### About this task
Transcribe word for word the lines below from the line with "Where should I click to: Open the Windows" through the line with "Given: Open the blue chat support bubble", ends included.

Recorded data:
#####

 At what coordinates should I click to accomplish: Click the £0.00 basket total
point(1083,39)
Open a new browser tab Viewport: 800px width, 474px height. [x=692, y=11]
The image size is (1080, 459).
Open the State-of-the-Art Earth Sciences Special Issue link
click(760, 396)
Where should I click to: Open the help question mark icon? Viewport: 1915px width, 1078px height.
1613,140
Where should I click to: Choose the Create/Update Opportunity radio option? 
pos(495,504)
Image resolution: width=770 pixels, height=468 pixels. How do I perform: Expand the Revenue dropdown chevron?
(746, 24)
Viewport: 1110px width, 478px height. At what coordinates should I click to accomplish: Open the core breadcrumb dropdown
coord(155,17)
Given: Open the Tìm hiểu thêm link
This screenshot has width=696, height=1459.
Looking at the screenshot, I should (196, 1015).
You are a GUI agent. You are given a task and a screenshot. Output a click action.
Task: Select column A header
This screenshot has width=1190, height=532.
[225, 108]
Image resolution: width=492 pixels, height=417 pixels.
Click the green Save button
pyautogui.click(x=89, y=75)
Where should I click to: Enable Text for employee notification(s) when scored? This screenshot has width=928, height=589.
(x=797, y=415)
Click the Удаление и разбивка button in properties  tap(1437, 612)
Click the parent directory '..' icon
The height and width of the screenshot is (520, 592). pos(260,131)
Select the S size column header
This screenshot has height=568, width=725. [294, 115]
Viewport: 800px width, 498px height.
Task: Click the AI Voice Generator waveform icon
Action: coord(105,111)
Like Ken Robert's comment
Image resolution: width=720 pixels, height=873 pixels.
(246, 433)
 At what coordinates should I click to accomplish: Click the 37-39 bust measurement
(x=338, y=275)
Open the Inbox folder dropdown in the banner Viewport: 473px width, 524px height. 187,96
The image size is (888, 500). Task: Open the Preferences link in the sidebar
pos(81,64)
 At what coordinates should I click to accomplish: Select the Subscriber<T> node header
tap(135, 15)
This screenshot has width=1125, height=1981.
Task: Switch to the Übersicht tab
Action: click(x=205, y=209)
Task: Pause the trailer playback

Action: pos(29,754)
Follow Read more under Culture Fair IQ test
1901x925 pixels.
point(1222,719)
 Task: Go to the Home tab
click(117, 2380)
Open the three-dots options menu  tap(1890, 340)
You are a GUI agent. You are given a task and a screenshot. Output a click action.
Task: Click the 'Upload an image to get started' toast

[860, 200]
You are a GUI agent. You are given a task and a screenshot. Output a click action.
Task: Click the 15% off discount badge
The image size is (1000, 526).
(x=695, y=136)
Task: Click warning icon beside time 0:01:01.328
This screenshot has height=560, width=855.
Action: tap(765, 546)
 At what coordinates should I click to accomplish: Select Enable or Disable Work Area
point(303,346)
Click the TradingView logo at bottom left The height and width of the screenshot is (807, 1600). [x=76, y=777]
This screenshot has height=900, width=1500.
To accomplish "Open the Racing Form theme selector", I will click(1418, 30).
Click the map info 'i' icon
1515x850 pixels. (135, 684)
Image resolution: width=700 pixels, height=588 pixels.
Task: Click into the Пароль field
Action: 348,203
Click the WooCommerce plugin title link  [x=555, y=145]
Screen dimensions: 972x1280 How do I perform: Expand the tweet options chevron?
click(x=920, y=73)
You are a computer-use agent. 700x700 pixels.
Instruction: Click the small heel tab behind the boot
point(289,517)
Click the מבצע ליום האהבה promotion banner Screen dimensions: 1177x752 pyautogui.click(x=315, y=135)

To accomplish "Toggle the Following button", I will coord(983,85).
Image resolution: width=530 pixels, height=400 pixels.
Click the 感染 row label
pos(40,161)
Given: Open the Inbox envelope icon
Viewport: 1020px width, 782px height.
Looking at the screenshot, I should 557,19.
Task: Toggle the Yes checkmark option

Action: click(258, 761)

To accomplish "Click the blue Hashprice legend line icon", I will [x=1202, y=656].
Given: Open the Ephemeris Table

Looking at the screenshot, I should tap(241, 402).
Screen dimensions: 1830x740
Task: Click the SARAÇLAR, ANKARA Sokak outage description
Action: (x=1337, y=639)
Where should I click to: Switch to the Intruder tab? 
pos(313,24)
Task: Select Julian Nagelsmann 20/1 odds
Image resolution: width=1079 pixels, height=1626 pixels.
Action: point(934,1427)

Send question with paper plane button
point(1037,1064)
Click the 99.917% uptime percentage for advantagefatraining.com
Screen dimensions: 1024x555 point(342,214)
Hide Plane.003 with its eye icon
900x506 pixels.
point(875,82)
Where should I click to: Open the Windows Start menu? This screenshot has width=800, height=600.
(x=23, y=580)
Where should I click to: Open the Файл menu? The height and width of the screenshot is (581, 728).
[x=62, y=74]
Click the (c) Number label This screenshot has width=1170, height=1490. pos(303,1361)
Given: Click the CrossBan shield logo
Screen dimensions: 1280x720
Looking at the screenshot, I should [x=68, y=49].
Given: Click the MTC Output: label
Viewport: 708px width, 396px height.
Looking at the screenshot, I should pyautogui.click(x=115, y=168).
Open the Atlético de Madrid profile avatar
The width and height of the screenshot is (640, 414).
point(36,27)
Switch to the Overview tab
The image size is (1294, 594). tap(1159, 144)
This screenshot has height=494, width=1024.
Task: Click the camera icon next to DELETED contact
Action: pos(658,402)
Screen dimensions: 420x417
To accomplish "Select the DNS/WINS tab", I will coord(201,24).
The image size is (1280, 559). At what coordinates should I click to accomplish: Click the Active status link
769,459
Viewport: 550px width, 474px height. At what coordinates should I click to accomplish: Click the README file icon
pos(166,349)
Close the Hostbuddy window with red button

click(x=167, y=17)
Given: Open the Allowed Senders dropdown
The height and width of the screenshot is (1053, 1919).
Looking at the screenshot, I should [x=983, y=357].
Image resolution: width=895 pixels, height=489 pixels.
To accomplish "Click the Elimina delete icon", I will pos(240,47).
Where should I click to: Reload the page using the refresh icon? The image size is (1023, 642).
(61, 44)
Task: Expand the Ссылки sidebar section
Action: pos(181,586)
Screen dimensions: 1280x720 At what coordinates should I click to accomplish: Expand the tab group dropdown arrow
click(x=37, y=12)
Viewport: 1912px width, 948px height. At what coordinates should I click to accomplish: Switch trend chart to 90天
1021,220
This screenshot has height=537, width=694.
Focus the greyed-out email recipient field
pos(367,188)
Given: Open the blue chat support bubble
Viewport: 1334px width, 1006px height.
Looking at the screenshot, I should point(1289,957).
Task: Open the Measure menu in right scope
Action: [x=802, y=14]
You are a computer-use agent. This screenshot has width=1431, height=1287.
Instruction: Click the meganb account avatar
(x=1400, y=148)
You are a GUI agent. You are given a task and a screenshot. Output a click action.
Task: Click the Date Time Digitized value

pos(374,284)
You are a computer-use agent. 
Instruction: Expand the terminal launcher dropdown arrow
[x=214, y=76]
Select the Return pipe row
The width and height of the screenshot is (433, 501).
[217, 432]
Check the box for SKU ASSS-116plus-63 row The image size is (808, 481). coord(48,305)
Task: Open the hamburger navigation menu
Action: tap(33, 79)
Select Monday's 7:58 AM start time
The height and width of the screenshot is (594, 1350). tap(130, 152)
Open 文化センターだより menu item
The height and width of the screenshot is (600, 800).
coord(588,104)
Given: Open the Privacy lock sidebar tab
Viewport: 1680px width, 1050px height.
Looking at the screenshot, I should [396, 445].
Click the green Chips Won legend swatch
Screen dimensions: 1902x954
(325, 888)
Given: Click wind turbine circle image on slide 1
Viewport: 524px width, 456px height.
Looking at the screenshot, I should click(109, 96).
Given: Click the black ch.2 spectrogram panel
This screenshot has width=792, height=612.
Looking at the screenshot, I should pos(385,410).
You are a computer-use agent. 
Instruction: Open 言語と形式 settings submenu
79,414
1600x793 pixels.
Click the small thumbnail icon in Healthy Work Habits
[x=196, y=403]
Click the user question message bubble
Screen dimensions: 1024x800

#####

### Solution
Where should I click to: Open the Windows Start menu? This screenshot has width=800, height=600.
(x=23, y=580)
Where should I click to: Open the Файл menu? The height and width of the screenshot is (581, 728).
[x=62, y=74]
Click the (c) Number label This screenshot has width=1170, height=1490. pos(303,1361)
Given: Click the CrossBan shield logo
Screen dimensions: 1280x720
Looking at the screenshot, I should [x=68, y=49].
Given: Click the MTC Output: label
Viewport: 708px width, 396px height.
Looking at the screenshot, I should pyautogui.click(x=115, y=168).
Open the Atlético de Madrid profile avatar
The width and height of the screenshot is (640, 414).
point(36,27)
Switch to the Overview tab
The image size is (1294, 594). tap(1159, 144)
This screenshot has height=494, width=1024.
Task: Click the camera icon next to DELETED contact
Action: pos(658,402)
Screen dimensions: 420x417
To accomplish "Select the DNS/WINS tab", I will coord(201,24).
The image size is (1280, 559). At what coordinates should I click to accomplish: Click the Active status link
769,459
Viewport: 550px width, 474px height. At what coordinates should I click to accomplish: Click the README file icon
pos(166,349)
Close the Hostbuddy window with red button

click(x=167, y=17)
Given: Open the Allowed Senders dropdown
The height and width of the screenshot is (1053, 1919).
Looking at the screenshot, I should [x=983, y=357].
Image resolution: width=895 pixels, height=489 pixels.
To accomplish "Click the Elimina delete icon", I will pos(240,47).
Where should I click to: Reload the page using the refresh icon? The image size is (1023, 642).
(61, 44)
Task: Expand the Ссылки sidebar section
Action: pos(181,586)
Screen dimensions: 1280x720 At what coordinates should I click to accomplish: Expand the tab group dropdown arrow
click(x=37, y=12)
Viewport: 1912px width, 948px height. At what coordinates should I click to accomplish: Switch trend chart to 90天
1021,220
This screenshot has height=537, width=694.
Focus the greyed-out email recipient field
pos(367,188)
Given: Open the blue chat support bubble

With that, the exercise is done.